Problem
Write out only the tail of the records, beginning at the line containing "Task: Click the 2PM data point on chart" and including the last line, exactly as written.

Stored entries

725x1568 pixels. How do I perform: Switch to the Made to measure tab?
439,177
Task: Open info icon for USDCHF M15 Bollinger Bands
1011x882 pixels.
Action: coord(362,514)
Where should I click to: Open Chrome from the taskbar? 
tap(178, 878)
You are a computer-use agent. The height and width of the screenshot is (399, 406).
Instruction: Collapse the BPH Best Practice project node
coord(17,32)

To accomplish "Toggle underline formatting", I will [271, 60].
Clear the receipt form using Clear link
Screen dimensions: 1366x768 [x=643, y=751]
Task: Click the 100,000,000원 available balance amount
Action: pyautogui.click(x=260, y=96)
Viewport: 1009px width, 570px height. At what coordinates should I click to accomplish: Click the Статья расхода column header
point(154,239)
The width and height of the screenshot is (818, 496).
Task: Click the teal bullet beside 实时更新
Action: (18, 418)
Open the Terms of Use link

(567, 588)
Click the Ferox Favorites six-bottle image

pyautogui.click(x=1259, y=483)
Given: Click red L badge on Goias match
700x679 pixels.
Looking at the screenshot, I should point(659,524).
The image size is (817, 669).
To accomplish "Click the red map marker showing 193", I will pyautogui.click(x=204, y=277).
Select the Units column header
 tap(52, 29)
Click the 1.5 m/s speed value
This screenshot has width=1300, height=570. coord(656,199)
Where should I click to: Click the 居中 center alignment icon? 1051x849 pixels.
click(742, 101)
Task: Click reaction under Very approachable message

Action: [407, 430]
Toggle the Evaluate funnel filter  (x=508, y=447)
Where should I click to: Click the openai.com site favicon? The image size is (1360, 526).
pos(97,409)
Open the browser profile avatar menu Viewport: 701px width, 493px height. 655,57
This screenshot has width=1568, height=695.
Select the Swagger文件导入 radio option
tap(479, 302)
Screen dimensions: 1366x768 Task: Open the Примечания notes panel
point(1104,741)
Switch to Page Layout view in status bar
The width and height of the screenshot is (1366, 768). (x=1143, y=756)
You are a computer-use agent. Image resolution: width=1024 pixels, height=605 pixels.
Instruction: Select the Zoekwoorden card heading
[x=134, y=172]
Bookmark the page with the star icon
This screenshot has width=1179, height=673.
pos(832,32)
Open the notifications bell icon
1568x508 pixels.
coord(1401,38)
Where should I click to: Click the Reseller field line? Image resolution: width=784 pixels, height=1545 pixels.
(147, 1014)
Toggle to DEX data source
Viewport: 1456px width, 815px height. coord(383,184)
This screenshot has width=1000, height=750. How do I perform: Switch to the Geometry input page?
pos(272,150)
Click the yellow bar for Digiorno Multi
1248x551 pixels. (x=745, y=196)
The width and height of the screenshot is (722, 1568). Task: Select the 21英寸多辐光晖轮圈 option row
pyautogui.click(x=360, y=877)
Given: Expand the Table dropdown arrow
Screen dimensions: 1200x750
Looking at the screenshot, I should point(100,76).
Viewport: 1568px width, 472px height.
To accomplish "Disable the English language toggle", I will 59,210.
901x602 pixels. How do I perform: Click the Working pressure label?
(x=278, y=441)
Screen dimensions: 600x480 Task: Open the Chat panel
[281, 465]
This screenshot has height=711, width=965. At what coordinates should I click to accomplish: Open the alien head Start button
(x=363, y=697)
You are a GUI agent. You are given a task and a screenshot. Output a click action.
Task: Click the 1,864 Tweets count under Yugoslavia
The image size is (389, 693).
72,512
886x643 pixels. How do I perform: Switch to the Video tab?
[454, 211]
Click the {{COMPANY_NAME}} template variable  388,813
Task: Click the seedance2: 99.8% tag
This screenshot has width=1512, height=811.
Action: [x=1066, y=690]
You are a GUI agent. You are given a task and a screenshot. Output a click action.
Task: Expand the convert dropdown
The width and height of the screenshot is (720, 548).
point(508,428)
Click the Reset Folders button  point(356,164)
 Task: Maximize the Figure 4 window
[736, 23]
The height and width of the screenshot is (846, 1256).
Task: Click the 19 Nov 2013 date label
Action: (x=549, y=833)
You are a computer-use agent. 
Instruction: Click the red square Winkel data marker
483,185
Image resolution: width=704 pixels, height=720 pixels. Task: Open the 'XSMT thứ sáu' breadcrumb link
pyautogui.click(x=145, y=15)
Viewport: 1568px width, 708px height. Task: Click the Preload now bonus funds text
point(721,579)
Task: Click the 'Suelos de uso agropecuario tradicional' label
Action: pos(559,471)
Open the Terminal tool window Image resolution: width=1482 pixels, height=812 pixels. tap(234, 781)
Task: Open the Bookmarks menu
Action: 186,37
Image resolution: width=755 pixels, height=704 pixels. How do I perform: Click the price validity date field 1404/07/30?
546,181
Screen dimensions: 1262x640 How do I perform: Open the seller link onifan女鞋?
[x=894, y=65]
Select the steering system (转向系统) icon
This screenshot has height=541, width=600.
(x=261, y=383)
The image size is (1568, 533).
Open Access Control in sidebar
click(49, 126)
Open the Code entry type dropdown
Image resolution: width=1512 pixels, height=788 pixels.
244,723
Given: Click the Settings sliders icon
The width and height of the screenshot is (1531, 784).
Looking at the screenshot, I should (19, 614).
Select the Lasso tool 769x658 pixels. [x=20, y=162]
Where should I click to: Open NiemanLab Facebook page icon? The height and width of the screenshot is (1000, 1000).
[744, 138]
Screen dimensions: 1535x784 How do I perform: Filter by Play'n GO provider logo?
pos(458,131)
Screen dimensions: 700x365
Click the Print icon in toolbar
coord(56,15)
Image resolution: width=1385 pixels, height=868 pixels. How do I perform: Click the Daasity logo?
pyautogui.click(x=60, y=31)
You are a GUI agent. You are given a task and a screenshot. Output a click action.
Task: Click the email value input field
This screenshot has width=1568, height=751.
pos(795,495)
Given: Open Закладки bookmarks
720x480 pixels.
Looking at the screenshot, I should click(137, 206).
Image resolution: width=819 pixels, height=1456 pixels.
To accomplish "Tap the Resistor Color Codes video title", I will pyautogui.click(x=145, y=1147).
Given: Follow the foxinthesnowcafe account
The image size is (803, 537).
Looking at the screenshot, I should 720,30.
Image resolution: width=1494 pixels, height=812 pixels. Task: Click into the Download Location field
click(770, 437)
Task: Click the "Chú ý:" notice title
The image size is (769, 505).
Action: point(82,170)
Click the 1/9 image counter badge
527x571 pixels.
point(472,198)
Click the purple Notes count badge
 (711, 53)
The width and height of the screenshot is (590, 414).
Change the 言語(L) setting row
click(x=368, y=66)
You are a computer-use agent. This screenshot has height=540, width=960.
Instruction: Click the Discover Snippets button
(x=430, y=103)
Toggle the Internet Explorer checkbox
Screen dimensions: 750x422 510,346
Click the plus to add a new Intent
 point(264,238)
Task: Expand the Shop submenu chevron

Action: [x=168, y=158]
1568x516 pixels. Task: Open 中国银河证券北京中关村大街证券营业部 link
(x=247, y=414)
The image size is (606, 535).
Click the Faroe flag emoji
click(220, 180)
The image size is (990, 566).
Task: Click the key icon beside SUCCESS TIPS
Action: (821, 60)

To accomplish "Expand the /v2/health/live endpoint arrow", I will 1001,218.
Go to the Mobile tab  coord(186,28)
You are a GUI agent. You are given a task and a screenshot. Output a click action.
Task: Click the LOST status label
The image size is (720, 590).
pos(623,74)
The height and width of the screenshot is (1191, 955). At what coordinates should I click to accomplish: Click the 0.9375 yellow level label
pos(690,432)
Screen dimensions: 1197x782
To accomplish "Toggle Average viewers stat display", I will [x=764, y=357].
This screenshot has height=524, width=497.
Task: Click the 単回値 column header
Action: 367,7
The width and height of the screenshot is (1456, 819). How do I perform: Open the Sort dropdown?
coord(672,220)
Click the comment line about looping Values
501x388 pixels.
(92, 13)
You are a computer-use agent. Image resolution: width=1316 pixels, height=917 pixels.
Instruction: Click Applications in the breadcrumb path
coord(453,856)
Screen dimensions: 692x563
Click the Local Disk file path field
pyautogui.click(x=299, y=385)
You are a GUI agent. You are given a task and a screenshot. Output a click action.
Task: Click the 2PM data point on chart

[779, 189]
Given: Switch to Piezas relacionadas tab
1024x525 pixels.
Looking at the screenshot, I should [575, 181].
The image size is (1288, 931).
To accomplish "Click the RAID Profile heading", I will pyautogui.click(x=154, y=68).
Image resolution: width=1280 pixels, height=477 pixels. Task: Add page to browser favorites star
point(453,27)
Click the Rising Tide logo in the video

Worked solution
Task: Click the 2PM data point on chart

[779, 189]
Given: Switch to Piezas relacionadas tab
1024x525 pixels.
Looking at the screenshot, I should [575, 181].
The image size is (1288, 931).
To accomplish "Click the RAID Profile heading", I will pyautogui.click(x=154, y=68).
Image resolution: width=1280 pixels, height=477 pixels. Task: Add page to browser favorites star
point(453,27)
Click the Rising Tide logo in the video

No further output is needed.